A solution (2.0 µl) containing 5′-AGAAGATAGAAAGA-HEG-TCTTTCTATCTTCT-3′ (13), 12a, 12b, 12d, 12f, 12h, 12j and 12o (100 pmol/strand) in an aqueous buffer of (NH4)2SO4 (250 mM) pH 6 was heated to 95°C for 5 min and then cooled to 22°C at a rate of 2°C/min. A solution (1 µl) of bovine spleen phosphodiesterase (EC 3.1.16.1, phosphodiesterase II, Type I-SA, 4 × 10–4 U/µl) was added, followed by rapid mixing. Immediately afterwards, a sample of the solution (0.5 µl) was drawn for the control data point at t = 0 min. The reaction was allowed to proceed with sampling (0.5 µl) at stated intervals. Samples drawn were thoroughly mixed with a premixed MALDI matrix solution of diammonium citrate (1 µl, 0.1 M in water) and 6-aza-2-thiothymine (2 µl, saturated solution in ethanol). The matrix solution also contained a solution of DNA heptadecamer (T)17 (0.7 µl, 17 pmol/µl) as an internal standard. Of the resulting mixture, a fraction (1.5 µl) was spotted on a stainless steel MALDI target and vacuum dried. MALDI spectra of the resulting semicrystalline matrix deposit were acquired in negative, linear mode at 20 kV total extraction voltage with delayed extraction. Four or five spectra from 200–300 laser shots of 50–60 µJ/shot were acquired per sample. Spectra in which the internal standard yielded less then 1000 ion counts were discarded. Data analysis was performed with the computer routines DAS and Automaton (22).

RESULTS

The residue to face the interrupting T:A base pair was designed to be flexible and suitable for combinatorial syntheses that employ the large pool of commercially available carboxylic acids. Among the modified residues reported thus far for binding to interrupting purines, the least destabilizing abasic residue is propanediol phosphate (23), with the same number of atoms in the backbone as the ribose phosphates of natural residues. A residue with an identical number of atoms in the backbone chain was used in the present study. To reduce electrostatic repulsion with phosphates of the target strands, one of the two linkages to the remainder of the sequence was an amide. Using a phosphodiester at the other terminus of the linker and the amino group at a position found in PNA residues gave a hydroxyethylglycine backbone. A glycine residue was appended to the internal amine and an acyl residue was linked to this to interact with the T:A base pair. The acyclic backbone of the linker was believed to more easily avoid a steric clash with the methyl group of the thymidine residue in the target duplex than bulkier and more rigid cyclic linkers. It was known that a PNA derivative containing a nucleobase analog on a four atom linker to the backbone allows formation of thymine-containing triple helices (18).

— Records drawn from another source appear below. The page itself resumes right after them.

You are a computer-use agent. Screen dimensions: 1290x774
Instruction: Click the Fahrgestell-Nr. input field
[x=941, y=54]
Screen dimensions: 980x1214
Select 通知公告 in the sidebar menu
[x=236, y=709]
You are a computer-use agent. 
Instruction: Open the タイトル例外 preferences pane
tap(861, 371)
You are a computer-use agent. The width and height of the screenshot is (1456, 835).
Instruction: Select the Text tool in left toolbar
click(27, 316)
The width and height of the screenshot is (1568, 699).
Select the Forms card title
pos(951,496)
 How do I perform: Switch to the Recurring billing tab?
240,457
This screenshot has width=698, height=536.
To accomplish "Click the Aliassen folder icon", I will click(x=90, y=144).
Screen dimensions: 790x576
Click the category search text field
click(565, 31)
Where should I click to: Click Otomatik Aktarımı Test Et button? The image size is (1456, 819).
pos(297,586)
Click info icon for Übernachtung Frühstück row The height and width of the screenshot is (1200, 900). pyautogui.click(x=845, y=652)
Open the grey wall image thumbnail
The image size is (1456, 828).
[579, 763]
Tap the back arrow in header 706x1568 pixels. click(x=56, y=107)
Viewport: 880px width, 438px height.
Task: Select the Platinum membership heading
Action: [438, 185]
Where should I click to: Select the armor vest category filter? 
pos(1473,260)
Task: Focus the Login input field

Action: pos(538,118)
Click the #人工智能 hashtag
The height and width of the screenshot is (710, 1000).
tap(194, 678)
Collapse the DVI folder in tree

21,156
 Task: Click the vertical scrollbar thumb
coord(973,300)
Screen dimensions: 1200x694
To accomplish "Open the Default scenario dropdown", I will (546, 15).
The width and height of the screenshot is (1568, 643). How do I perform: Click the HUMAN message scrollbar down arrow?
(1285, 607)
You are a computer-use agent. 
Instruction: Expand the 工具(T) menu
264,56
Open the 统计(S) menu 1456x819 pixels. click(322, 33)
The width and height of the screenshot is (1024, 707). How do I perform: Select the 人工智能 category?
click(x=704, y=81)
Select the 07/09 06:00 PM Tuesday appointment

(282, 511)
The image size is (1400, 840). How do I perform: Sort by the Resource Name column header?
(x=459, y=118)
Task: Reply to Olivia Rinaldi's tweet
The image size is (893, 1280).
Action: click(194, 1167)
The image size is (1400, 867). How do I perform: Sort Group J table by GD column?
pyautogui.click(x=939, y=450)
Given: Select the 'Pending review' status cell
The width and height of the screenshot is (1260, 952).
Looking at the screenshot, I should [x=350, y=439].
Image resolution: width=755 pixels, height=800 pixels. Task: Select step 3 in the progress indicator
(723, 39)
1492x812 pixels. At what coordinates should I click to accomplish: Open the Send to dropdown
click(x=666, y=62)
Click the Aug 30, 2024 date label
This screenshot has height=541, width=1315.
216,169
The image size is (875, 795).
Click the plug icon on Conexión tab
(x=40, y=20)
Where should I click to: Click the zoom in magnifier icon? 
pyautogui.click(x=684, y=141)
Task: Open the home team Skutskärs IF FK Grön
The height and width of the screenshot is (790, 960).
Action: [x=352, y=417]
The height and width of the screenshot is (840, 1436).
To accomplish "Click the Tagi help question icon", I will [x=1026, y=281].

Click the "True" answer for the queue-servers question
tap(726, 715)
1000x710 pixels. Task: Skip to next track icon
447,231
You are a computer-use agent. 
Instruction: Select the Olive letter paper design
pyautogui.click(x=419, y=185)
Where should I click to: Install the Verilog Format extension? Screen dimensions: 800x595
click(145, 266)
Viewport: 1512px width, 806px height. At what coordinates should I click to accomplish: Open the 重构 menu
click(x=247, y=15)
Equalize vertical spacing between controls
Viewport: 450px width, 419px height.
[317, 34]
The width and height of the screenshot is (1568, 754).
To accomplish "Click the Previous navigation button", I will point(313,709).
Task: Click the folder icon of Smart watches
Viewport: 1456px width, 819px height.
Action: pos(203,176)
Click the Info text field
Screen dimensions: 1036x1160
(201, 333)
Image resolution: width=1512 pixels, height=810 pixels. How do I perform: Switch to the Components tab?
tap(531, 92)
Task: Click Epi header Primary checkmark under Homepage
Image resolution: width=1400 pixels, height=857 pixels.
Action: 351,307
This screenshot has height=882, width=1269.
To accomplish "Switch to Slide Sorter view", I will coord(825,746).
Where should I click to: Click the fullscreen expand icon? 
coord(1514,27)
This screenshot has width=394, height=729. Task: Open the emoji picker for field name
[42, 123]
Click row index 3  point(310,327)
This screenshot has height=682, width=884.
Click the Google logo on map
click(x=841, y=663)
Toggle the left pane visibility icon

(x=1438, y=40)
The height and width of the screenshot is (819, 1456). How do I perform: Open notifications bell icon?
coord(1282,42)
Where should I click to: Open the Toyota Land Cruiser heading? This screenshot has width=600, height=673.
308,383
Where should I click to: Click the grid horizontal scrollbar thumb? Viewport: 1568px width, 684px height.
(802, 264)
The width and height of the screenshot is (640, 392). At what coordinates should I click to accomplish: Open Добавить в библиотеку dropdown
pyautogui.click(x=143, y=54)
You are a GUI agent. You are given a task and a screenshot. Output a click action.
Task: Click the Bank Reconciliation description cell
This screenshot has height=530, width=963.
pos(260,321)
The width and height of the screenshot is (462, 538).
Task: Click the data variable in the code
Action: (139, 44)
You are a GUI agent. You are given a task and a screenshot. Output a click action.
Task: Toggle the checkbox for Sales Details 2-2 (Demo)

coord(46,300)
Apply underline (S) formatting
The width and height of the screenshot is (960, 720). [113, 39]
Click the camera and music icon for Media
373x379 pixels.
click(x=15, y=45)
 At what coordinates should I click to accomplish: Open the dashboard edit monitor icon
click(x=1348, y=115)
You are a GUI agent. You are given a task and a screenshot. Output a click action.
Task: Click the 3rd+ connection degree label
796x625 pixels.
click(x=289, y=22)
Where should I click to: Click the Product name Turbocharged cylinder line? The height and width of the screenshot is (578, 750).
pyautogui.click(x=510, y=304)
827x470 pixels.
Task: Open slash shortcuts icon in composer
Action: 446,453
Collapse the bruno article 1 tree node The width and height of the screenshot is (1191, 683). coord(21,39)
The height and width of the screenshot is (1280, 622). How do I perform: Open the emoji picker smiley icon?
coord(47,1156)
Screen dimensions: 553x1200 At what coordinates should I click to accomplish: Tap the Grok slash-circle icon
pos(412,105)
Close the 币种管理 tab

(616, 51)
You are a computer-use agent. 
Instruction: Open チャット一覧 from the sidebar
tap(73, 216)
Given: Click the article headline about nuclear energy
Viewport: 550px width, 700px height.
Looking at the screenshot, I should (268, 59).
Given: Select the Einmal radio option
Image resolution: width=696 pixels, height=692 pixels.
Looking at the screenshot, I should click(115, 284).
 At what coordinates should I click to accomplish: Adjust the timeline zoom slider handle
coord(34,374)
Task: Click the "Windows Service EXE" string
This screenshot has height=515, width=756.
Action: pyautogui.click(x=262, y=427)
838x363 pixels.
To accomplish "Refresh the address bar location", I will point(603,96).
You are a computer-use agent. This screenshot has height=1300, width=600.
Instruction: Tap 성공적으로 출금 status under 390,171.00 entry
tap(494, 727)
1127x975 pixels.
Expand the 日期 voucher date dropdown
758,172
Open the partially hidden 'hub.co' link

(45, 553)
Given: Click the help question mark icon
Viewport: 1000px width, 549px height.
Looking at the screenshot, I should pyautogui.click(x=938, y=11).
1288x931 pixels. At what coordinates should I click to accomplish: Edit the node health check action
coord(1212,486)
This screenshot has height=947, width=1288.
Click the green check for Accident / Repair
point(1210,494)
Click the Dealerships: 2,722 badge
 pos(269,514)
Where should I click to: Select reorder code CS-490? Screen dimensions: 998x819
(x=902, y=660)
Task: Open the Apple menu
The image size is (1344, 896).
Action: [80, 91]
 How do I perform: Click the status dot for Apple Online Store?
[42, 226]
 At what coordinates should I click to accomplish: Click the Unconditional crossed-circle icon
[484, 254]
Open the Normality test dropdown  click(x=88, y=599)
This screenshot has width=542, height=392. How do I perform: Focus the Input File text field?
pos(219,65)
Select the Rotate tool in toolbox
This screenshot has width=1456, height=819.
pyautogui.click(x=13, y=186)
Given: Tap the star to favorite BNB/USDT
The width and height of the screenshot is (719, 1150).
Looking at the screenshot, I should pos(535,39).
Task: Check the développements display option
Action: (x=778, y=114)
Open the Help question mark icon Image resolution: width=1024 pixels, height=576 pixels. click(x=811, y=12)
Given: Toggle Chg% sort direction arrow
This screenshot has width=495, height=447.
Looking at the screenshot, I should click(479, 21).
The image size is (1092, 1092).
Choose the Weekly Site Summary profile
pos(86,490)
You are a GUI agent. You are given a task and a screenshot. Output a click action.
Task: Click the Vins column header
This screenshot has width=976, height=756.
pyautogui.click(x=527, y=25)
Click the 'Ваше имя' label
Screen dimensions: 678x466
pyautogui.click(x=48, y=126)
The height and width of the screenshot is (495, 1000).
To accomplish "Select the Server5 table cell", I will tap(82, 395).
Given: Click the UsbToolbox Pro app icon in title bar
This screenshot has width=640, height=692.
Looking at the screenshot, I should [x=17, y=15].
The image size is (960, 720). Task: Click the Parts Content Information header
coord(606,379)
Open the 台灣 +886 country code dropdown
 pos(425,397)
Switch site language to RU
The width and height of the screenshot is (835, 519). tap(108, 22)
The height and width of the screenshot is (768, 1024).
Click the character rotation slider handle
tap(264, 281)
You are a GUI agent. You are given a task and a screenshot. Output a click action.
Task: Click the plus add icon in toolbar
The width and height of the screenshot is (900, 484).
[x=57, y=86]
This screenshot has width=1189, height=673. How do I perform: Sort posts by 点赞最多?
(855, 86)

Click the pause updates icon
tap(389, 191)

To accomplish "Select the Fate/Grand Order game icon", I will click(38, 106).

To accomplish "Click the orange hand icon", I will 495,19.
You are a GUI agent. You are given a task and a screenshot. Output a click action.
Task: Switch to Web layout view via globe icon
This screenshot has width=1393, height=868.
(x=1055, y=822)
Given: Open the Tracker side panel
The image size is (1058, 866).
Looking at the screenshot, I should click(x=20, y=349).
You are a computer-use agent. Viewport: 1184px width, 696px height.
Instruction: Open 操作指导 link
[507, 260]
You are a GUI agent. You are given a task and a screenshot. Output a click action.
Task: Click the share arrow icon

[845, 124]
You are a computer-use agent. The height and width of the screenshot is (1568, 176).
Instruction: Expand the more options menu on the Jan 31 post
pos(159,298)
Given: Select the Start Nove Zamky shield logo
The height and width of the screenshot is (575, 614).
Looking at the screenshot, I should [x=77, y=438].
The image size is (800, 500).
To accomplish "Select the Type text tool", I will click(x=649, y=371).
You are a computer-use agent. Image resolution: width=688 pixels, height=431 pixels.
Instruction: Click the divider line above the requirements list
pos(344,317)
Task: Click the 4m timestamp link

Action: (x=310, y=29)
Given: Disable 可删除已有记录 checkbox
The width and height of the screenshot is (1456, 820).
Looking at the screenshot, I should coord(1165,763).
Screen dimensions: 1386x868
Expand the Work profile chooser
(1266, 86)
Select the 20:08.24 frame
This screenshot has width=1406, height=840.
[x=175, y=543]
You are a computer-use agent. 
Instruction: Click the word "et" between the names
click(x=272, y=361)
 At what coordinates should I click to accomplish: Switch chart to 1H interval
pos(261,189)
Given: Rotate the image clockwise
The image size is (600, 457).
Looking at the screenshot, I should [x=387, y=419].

Besides residues with a single glycine moiety linking the aromatic acyl residue and the hydroxyethylglycine backbone, side chains with two glycine residues between the linker and the acyl moiety were prepared. This was expected to allow for triplexes, in which the appended aromatic molecule reaches across the major groove and interacts with the adenine of the interrupting base pair. Glycine-linked aromatic moieties have previously been proposed as ligands for interrupting purines (24).

Elaboration of the oligonucleotides to be employed as third strands started from hydroxyethylglycine t-butyl ester (1) (21), whose doubly allyloxycarbonyl protected derivative 2 was hydrolyzed to 3 (Scheme 01). The t-butyl ester (3) was converted to a methyl ester, and the free hydroxyl group was DMT-protected to give 4. With both the hydroxyl group and the amine suitably protected, the methyl ester was hydrolyzed to give the triethylammonium salt of acid 5. An alternative, shorter synthesis produced Alloc-OCH2CH2N(Fmoc)CH2CO2H as a building block. However, this compound proved unsatisfactory, since Alloc deprotection could not be readily induced once this linker was coupled to the 3′-terminus of the DNA (results not shown). Control deprotection reactions in solution proceeded uneventfully with this alternative linker.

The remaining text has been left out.